Die Wiesen waren niedergelegt, ihre reichen Erträgnisse zu Schobern gehäufelt. Ein warmer Ruch nach Salbei, Gretel im Busch und Bienensaug gesellte sich dem Duft nach frischem Heu, während die Ähren der benachbarten Roggen- und Weizenparzellen sich vor dem Sonnenfeuer duckten und bereits daran dachten, in die behagliche Kühle der verdämmerten Tennen geschaukelt zu werden.

Noch vierzehn Tage, und der erste Schnitt konnte beginnen.

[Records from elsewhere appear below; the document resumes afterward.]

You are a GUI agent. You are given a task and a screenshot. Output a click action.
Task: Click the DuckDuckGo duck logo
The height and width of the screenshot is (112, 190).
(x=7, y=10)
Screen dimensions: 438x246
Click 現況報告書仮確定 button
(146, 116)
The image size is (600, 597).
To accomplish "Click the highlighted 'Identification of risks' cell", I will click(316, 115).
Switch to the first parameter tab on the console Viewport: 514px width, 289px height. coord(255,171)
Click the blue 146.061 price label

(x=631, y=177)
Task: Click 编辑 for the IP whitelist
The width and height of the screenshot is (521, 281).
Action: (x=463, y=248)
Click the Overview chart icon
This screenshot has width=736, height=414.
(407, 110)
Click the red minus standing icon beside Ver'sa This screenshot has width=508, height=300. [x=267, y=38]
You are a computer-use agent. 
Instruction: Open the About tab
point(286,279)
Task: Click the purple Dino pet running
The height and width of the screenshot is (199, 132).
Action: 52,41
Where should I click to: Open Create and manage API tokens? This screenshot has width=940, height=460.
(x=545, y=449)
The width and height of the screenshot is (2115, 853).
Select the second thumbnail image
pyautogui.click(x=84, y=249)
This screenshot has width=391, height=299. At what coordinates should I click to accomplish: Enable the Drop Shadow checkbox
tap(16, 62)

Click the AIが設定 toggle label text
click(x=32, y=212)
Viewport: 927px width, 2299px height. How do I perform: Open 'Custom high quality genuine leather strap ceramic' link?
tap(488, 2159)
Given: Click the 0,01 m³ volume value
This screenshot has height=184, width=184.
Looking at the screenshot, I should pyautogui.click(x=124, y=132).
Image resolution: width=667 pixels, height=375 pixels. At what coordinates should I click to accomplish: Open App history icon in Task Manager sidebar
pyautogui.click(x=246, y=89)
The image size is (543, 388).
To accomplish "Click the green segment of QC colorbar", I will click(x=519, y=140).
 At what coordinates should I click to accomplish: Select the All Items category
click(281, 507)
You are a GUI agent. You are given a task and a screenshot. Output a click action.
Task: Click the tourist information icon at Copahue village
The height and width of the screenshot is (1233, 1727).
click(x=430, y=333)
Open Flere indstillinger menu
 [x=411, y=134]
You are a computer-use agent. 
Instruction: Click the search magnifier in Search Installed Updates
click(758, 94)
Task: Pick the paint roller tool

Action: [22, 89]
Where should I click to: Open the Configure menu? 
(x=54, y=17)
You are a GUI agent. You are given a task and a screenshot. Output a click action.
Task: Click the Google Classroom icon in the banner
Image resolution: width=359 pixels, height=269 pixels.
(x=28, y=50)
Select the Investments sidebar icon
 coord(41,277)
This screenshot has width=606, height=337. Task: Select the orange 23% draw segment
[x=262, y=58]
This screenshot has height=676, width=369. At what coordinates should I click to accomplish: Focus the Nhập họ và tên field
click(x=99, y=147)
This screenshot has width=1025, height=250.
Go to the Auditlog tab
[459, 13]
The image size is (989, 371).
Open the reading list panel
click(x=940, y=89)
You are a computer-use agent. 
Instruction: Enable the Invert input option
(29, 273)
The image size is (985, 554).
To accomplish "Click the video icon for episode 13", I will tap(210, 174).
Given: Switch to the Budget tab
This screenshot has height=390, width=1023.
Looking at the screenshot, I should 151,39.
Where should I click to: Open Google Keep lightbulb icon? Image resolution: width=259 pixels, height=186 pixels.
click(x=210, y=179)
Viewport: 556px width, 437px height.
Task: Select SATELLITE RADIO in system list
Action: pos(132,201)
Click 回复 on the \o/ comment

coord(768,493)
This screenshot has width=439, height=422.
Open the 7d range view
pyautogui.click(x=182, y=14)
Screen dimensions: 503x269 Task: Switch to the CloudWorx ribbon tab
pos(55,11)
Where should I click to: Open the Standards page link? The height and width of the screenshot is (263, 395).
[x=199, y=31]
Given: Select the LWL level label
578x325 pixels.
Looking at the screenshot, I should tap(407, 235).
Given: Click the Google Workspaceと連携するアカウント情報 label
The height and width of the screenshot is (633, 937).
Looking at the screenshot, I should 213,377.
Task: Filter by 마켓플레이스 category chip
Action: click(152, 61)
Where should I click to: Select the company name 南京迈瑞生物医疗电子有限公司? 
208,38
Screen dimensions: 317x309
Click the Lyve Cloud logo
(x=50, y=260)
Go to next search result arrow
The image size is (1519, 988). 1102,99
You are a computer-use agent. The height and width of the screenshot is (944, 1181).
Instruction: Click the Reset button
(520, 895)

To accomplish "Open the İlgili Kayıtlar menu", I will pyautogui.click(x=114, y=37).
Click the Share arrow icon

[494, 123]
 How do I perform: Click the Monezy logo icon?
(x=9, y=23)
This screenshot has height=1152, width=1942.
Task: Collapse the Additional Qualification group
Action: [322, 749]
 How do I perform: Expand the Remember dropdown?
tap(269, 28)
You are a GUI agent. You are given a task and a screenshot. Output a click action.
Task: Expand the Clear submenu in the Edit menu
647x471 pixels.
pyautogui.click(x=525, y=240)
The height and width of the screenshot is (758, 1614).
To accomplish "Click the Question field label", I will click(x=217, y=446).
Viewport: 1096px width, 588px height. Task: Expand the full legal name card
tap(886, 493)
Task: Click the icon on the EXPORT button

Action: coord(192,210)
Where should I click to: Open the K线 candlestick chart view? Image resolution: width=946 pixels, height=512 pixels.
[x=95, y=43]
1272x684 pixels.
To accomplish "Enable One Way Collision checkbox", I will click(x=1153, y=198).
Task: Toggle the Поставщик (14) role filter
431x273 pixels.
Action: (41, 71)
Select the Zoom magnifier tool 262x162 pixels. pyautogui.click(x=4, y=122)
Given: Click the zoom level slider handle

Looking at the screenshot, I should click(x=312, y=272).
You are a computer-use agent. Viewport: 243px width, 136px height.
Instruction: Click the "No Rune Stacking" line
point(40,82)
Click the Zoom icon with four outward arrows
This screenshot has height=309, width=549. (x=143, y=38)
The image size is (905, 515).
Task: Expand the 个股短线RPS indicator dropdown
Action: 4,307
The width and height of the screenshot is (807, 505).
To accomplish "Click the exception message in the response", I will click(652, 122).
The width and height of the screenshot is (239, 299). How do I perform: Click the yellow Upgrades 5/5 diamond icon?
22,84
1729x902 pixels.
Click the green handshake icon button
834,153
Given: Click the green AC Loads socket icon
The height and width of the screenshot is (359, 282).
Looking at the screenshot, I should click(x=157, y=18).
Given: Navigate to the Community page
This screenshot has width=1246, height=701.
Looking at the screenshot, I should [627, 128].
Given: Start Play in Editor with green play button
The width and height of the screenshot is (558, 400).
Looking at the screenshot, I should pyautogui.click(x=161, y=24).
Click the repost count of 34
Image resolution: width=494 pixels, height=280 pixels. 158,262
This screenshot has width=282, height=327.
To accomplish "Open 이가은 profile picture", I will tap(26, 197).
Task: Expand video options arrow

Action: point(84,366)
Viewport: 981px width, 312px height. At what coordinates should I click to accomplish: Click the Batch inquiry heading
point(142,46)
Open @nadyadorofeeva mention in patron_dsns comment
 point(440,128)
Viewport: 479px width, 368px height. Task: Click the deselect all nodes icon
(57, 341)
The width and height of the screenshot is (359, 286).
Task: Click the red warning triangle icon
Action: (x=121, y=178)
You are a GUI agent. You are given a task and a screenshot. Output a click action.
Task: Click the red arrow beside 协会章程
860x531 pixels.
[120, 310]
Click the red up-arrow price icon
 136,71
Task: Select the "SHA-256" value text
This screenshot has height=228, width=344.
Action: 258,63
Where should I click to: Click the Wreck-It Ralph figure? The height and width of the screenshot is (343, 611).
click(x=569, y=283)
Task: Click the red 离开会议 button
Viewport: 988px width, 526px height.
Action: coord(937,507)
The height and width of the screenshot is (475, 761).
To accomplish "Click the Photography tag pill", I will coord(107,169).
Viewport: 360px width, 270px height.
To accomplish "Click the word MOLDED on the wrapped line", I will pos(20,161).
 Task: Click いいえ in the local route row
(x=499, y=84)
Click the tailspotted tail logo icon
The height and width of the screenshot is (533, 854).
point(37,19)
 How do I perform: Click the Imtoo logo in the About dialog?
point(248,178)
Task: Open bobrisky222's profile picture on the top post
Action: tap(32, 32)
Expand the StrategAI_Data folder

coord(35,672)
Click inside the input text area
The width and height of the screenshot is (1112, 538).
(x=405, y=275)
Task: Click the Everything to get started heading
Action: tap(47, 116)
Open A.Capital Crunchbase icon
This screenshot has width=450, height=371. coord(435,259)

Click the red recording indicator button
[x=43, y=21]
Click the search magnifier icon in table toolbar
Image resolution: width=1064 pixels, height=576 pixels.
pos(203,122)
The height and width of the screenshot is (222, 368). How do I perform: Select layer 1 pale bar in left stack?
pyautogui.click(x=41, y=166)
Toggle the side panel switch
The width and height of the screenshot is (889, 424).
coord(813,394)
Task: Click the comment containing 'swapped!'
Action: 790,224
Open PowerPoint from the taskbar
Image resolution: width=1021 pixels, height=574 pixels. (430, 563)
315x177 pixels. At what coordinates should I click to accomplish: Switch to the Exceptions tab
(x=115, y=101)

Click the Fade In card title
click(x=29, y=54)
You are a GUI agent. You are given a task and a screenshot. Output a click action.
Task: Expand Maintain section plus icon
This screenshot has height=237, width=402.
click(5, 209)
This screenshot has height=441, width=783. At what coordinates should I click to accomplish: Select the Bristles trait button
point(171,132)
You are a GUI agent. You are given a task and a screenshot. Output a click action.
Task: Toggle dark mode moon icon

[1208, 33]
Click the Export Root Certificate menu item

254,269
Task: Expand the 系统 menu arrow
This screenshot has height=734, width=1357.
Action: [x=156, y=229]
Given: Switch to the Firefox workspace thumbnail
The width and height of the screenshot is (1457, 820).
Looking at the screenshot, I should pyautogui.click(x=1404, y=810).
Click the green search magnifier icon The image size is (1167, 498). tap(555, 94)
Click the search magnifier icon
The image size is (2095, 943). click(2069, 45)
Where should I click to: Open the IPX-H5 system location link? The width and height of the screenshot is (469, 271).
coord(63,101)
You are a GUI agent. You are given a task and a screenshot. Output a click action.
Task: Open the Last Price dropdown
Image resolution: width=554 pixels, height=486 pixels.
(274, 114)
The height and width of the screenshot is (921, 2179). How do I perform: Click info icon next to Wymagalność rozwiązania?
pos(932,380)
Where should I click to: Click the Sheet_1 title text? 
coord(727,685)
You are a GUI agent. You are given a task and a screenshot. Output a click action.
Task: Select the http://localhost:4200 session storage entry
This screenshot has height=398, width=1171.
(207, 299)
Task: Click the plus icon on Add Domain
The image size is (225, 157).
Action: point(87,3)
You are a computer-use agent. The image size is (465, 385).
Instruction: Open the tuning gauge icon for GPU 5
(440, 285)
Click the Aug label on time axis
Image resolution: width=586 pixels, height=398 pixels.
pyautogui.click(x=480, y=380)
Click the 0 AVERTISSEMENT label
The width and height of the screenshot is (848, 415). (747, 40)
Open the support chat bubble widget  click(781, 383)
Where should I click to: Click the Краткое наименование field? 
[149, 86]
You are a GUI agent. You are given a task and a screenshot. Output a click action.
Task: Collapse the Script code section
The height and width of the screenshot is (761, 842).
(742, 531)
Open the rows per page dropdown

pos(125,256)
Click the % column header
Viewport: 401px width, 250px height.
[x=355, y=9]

Fast senkrecht stichelte das Tagesgestirn aus seiner weißglühenden Kuppel herunter. Die Wälder lagen dunstig-blau in der Ebene, zu bequem, nur ein Säuseln von sich zu geben. Die Fernen zitterten, als wären sie mit flirrender Gaze übersponnen. Nichts regte sich. Selbst die sonst so muntern Heupferdchen hatten ihr Geigen eingestellt. Dem gelben Wundervogel jedoch paßte die Sache. In goldenen Wellenlinien streifte er den Rand der Vorgehölze ab, tauchte in den bleischweren Laubmassen unter und ließ von hier aus unentwegt seine Zauberflöte ertönen.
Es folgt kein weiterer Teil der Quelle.